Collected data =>
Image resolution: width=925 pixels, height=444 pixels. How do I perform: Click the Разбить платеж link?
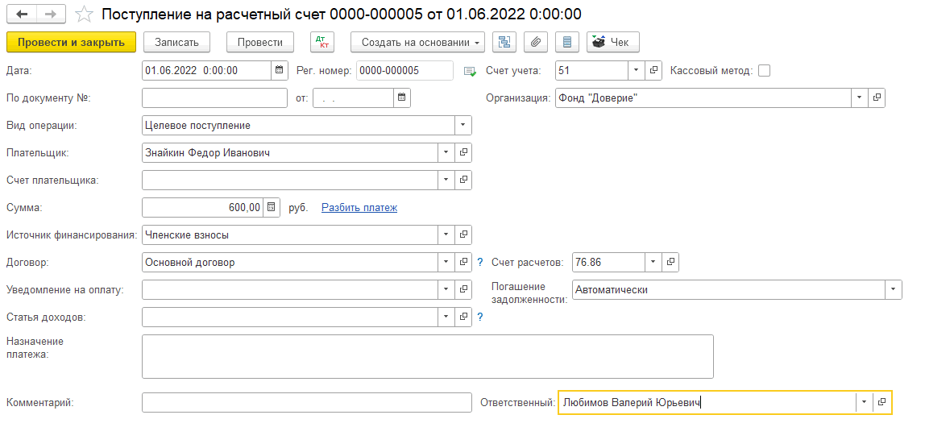(359, 207)
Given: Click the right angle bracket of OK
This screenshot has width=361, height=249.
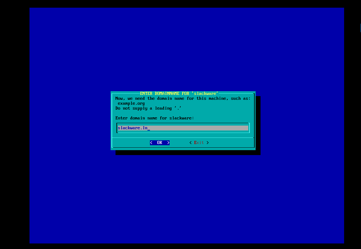Looking at the screenshot, I should (x=168, y=142).
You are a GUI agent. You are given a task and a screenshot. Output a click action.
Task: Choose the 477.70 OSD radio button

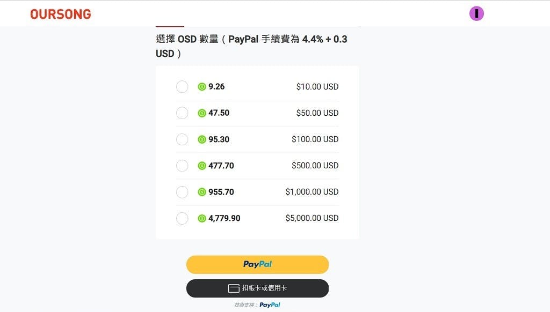click(x=182, y=166)
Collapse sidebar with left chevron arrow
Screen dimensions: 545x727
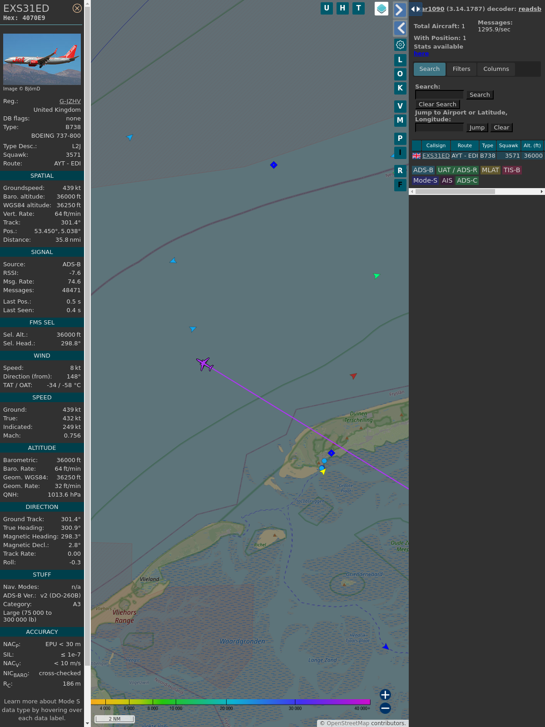(400, 28)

Work item => Repeat the entries above exactly and skip the images.

Response box =>
Image resolution: width=925 pixels, height=444 pixels. How do I perform: Click the Разбить платеж link?
(359, 207)
Given: Click the right angle bracket of OK
This screenshot has width=361, height=249.
Looking at the screenshot, I should (x=168, y=142).
You are a GUI agent. You are given a task and a screenshot. Output a click action.
Task: Choose the 477.70 OSD radio button

click(x=182, y=166)
Collapse sidebar with left chevron arrow
Screen dimensions: 545x727
(400, 28)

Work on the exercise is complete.